---------- SUPPLIED RECORDS ----------
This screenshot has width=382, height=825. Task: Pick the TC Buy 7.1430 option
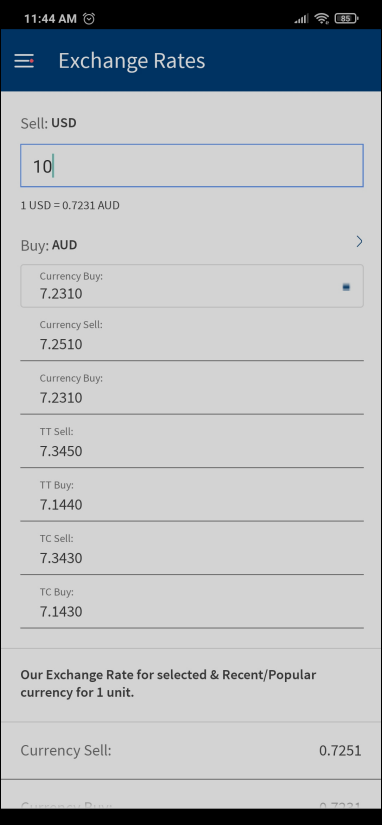tap(192, 602)
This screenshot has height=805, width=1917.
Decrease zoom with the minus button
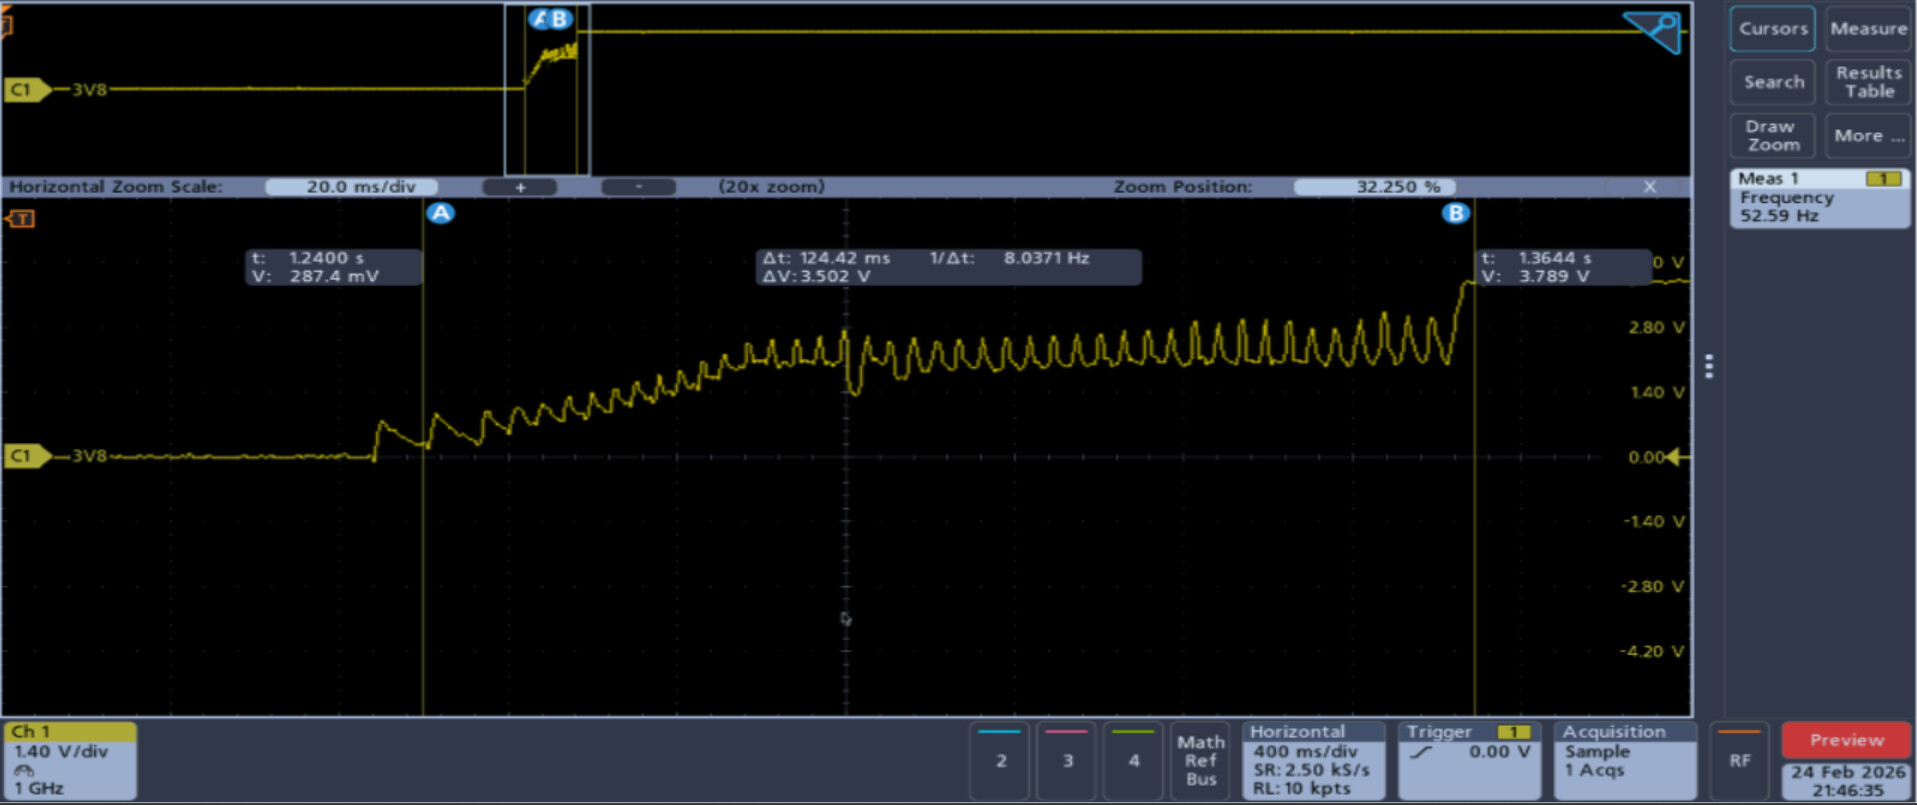pos(638,187)
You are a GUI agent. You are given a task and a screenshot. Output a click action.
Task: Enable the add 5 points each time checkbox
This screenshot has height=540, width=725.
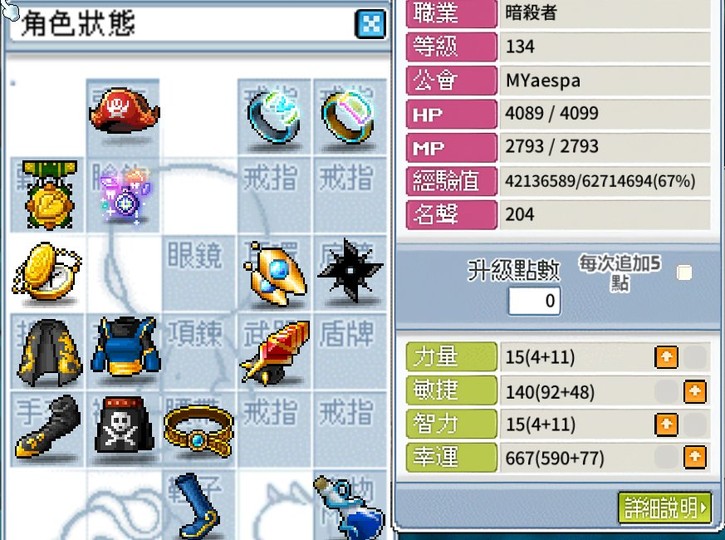[684, 272]
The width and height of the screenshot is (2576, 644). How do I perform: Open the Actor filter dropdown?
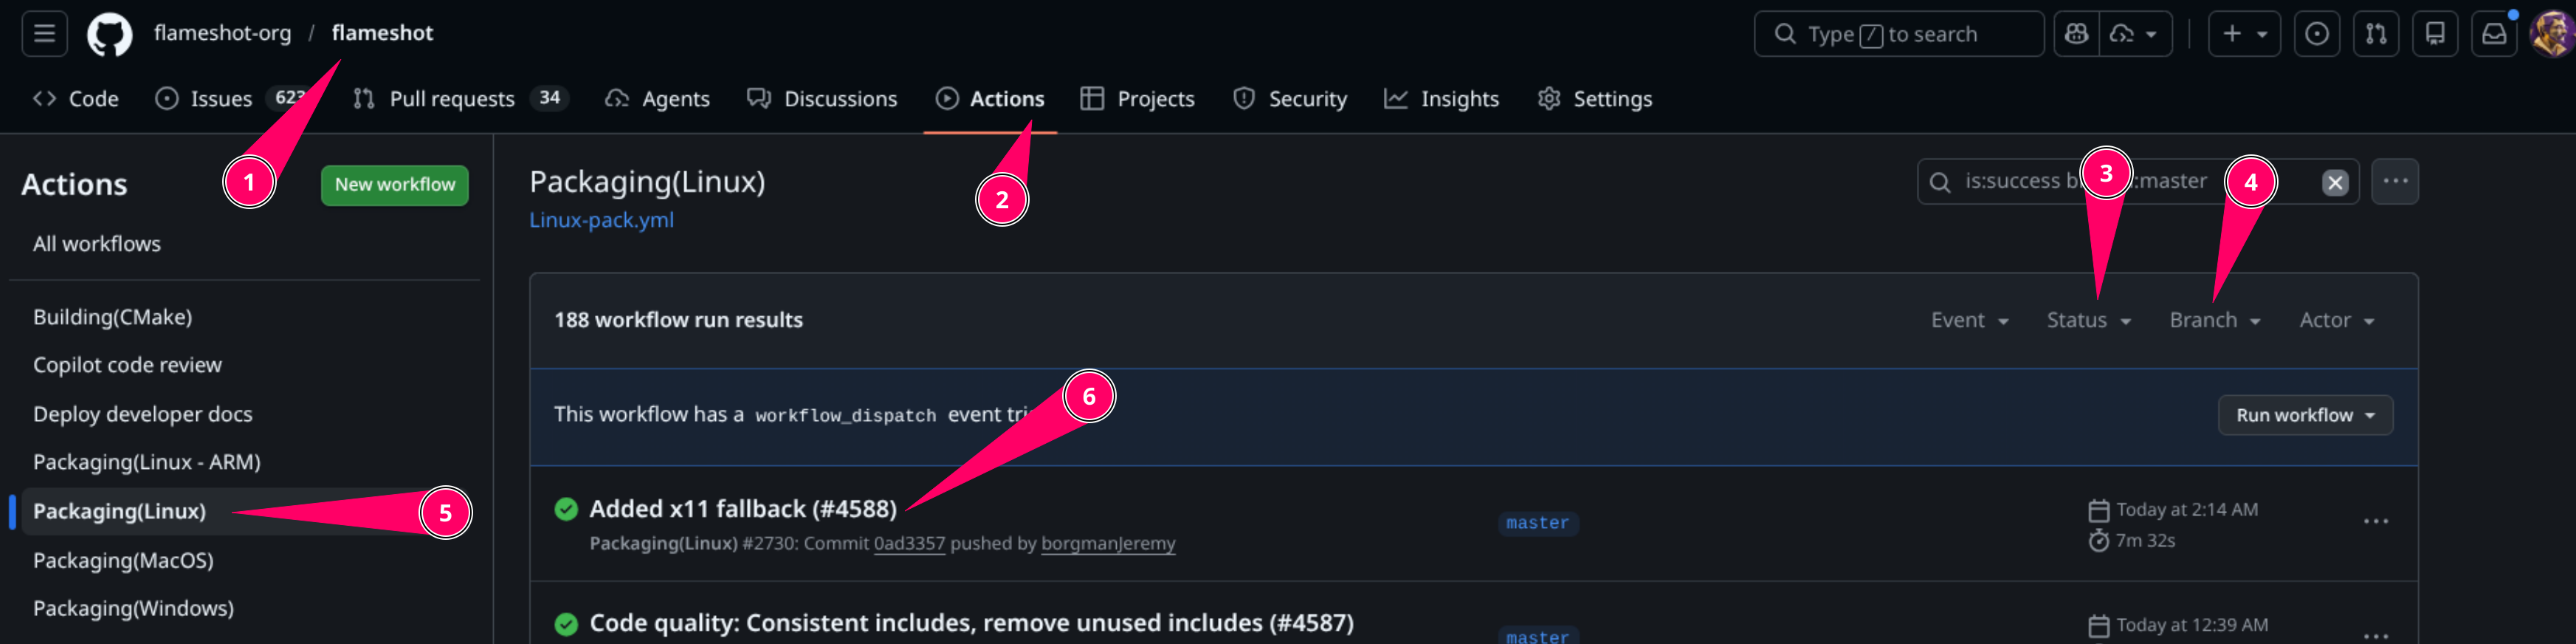click(2336, 320)
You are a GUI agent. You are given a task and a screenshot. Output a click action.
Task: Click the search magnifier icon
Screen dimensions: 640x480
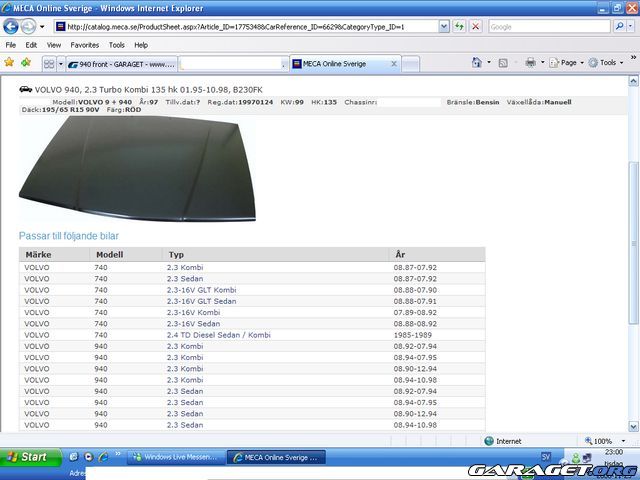coord(621,27)
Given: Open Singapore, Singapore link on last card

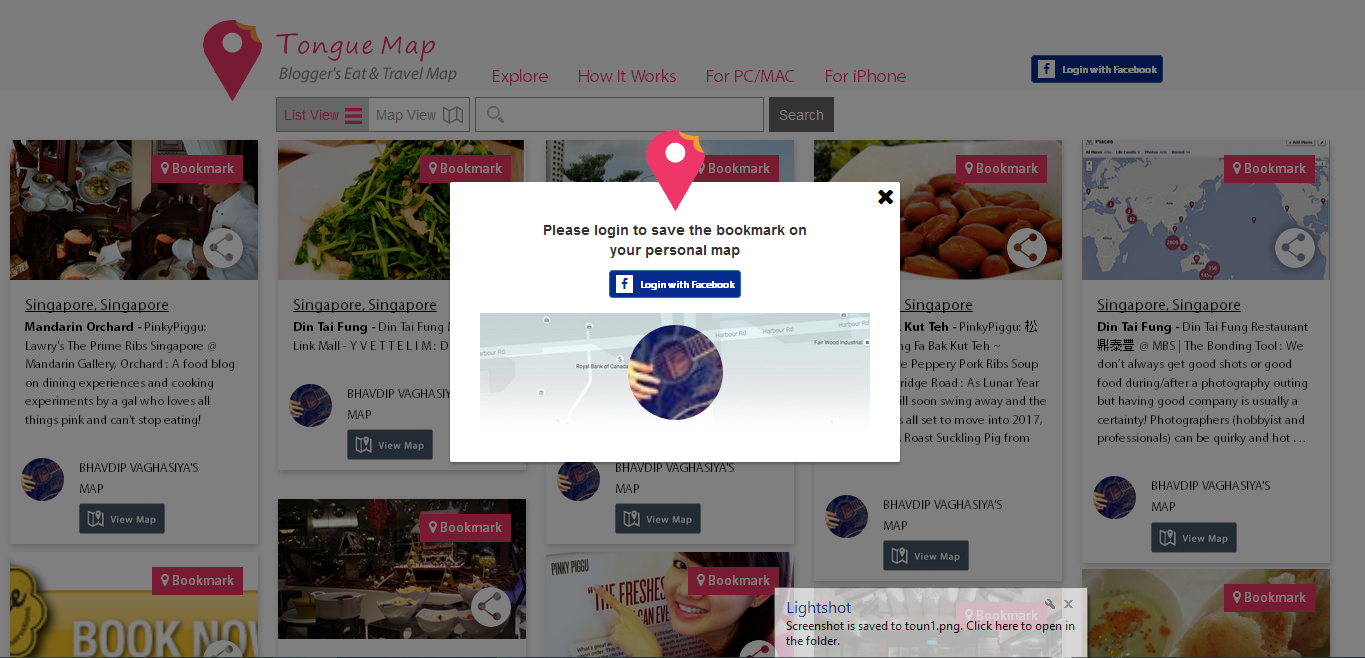Looking at the screenshot, I should click(1168, 305).
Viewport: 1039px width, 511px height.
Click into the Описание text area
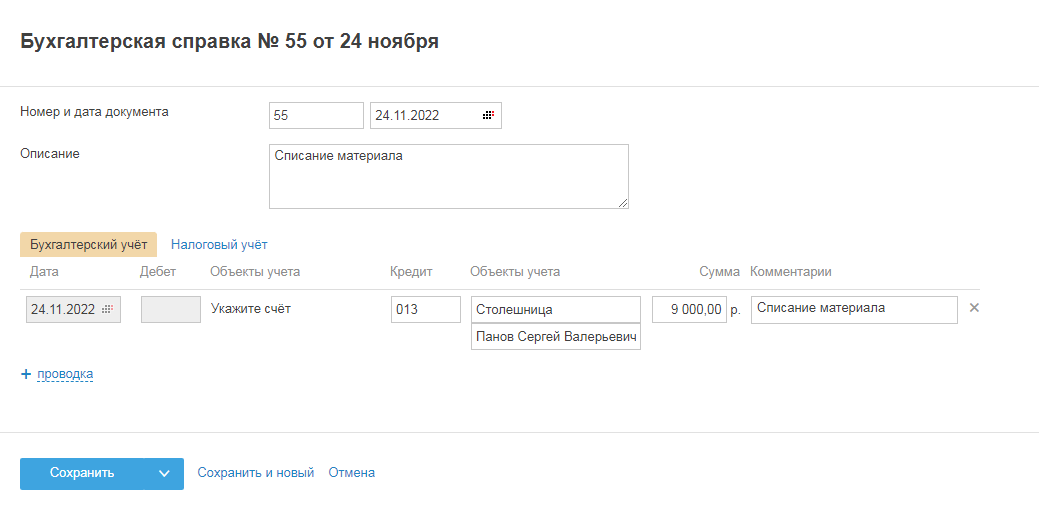(448, 177)
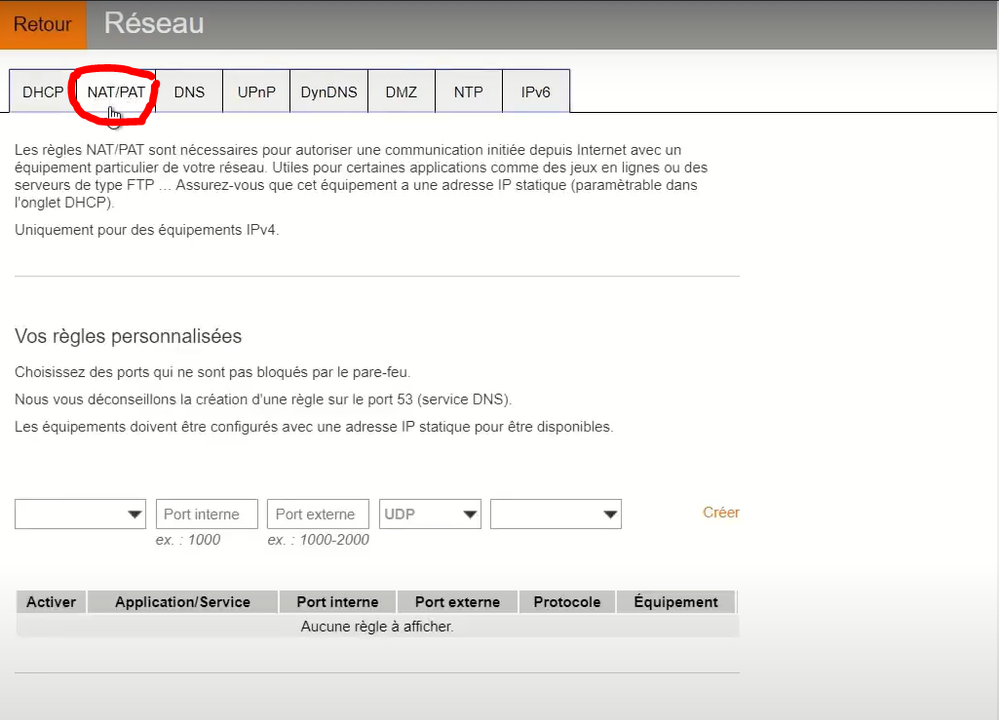The image size is (999, 720).
Task: Click the Activer column header
Action: (51, 602)
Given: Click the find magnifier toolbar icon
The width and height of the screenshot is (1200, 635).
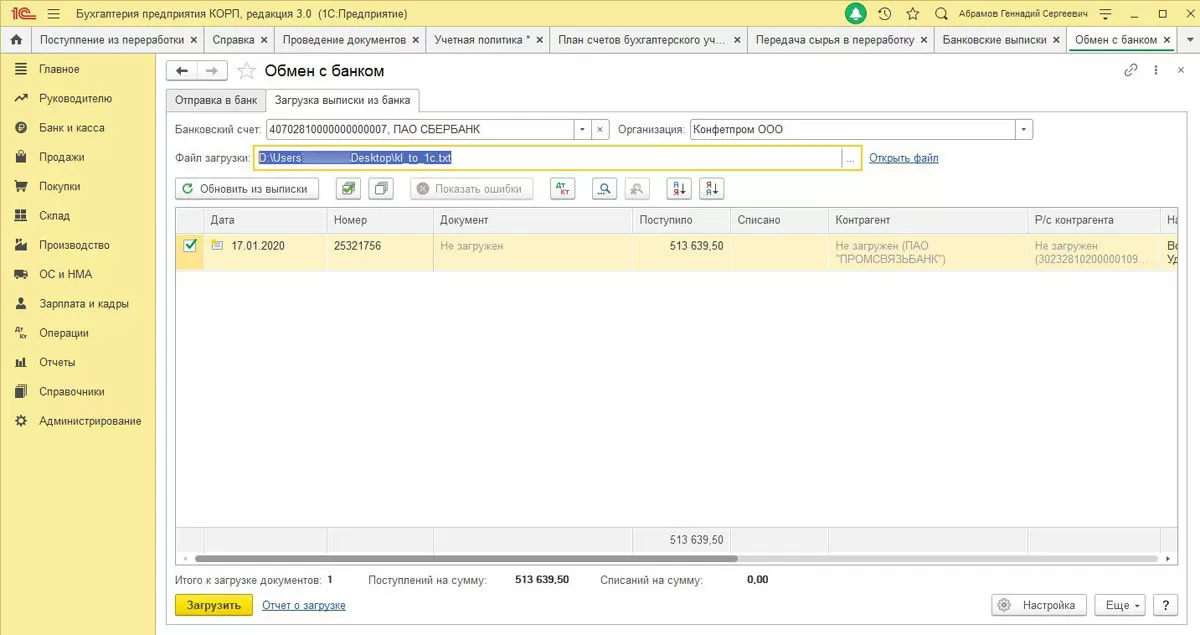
----------
• **TASK STATEMENT**:
Where a line of the data above includes "magnifier", copy that line.

• **REPLY TO THE EXERCISE**:
Task: Click the search magnifier icon
Given: Click the find magnifier toolbar icon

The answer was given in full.